February 2nd, 2010 by admin

In a few weeks, it will be a lot more difficult to get a credit card if you’re under the age of 21, at least, that’s the plan.

The Credit Card Accountability, Responsibility, and Disclosure Act of 2009 (Credit Card Bill of Rights) will go into effect on February 22, and bring with it a number of changes, which I previously wrote about.

But another issue at hand is extending credit to so-called underage consumers, namely those under the tender age of 21.

The impending legislation will require that those under 21 who apply for a credit card either get a co-signer aged 21 or over, or document the ability to repay the credit card debt.

If the under 21 applicant chooses option one, that co-signer will be on the hook for any unpaid debt; if they choose to document income, it’ll probably be rather cumbersome, and certainly not the instant approval we’ve all grown so fond of.

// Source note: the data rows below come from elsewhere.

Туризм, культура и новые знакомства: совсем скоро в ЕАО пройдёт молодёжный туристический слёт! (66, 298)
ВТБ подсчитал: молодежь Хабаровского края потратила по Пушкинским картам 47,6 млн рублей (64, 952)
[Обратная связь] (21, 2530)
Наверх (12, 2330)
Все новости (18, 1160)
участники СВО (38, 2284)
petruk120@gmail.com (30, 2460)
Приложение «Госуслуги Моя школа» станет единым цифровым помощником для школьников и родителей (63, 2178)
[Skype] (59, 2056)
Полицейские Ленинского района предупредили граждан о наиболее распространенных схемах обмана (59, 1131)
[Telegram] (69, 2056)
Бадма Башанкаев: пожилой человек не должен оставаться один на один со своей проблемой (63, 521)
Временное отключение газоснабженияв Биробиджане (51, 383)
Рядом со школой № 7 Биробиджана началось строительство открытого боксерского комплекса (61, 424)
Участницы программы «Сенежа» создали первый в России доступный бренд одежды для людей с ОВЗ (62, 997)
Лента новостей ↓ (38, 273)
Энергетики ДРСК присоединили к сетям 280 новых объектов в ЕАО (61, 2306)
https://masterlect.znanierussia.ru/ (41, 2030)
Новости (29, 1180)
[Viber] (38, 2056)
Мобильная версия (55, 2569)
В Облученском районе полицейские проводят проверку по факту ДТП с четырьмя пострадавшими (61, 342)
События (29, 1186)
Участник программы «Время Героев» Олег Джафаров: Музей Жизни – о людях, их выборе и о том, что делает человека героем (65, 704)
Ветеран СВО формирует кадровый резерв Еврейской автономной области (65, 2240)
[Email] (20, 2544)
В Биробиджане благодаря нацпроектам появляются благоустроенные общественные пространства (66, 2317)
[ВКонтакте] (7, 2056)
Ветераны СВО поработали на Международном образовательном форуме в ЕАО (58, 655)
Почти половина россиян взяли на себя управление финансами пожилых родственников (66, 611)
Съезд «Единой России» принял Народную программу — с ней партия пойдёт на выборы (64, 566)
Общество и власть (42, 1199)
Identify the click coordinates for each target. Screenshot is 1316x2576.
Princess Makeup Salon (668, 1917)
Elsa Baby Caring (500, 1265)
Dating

Additionally, if under 21, a credit line increase will only be permitted on a joint account with the co-signer’s permission.

In other words, kids can’t go increasing their card limit without their parent’s knowledge.

So it’s going to be more difficult to get a credit card if you’re under 21, which in one respect, will be a good thing.

But what about those who need the credit, are generally responsible, but unable to get a co-signer or document income?

Will it lead to an increase in the use of prepaid credit cards, or an increase in personal loans, those with much less favorable terms than credit cards?

I hope all the implications have been considered for the sweeping changes, especially since credit cards are often a young consumer’s initial credit building tool (how to build credit).

The Cost of Credit Card Use

January 21st, 2010 by admin

Most of us don’t know the true cost of credit, we simply pay attention to what we’re paying in fees and finance charges.

But the cost of goods and services increases as a result of credit card use, as merchants need to pay fees to banks, credit card issuers, and other companies for the infrastructure, equipment, and convenience.

These merchant and interchange fees vary based on the type of transaction, merchant, and card issuer involved.

Visa charges an average of about 1.80% per transaction, while American Express charges around 2.50%, though smaller retailers typically pay between 3.25% – 3.75%.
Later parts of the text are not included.